**Exercise requirements**
Among the records, find the lines that hold the string "Viewport" and return them.

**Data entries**
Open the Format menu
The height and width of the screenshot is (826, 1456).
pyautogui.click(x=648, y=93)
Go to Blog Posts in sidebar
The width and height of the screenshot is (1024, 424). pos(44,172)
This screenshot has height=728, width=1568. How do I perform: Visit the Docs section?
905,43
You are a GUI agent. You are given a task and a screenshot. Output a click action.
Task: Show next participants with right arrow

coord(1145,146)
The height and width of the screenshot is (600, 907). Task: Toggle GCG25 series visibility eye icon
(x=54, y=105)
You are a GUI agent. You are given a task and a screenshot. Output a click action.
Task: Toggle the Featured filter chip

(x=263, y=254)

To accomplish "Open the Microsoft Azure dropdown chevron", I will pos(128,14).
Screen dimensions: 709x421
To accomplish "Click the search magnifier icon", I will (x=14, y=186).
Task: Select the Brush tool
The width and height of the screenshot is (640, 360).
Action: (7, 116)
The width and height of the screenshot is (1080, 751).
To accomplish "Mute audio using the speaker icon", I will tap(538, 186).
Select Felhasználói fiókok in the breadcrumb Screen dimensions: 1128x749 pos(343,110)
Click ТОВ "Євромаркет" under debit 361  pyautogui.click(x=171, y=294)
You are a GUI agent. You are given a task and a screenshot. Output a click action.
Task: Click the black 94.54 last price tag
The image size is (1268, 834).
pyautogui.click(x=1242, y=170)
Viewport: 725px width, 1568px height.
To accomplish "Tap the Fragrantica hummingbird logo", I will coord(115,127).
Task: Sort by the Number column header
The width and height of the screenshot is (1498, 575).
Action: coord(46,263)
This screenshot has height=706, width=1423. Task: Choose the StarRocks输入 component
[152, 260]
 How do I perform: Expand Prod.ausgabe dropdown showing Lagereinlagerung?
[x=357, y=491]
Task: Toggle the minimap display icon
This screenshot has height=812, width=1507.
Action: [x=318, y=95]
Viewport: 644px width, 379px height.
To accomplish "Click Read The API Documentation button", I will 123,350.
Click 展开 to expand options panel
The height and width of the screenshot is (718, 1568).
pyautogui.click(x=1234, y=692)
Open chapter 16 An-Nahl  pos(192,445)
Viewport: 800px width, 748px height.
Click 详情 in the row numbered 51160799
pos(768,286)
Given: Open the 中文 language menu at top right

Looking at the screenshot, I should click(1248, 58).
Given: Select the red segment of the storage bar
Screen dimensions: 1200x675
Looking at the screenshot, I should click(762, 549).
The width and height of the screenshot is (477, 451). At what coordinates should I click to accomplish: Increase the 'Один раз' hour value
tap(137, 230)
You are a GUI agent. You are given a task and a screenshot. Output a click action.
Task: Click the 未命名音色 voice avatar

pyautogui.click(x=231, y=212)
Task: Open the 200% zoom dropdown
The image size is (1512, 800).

**Task answer**
Viewport: 725px width, 1568px height.
Viewport: 644px width, 379px height.
Viewport: 800px width, 748px height.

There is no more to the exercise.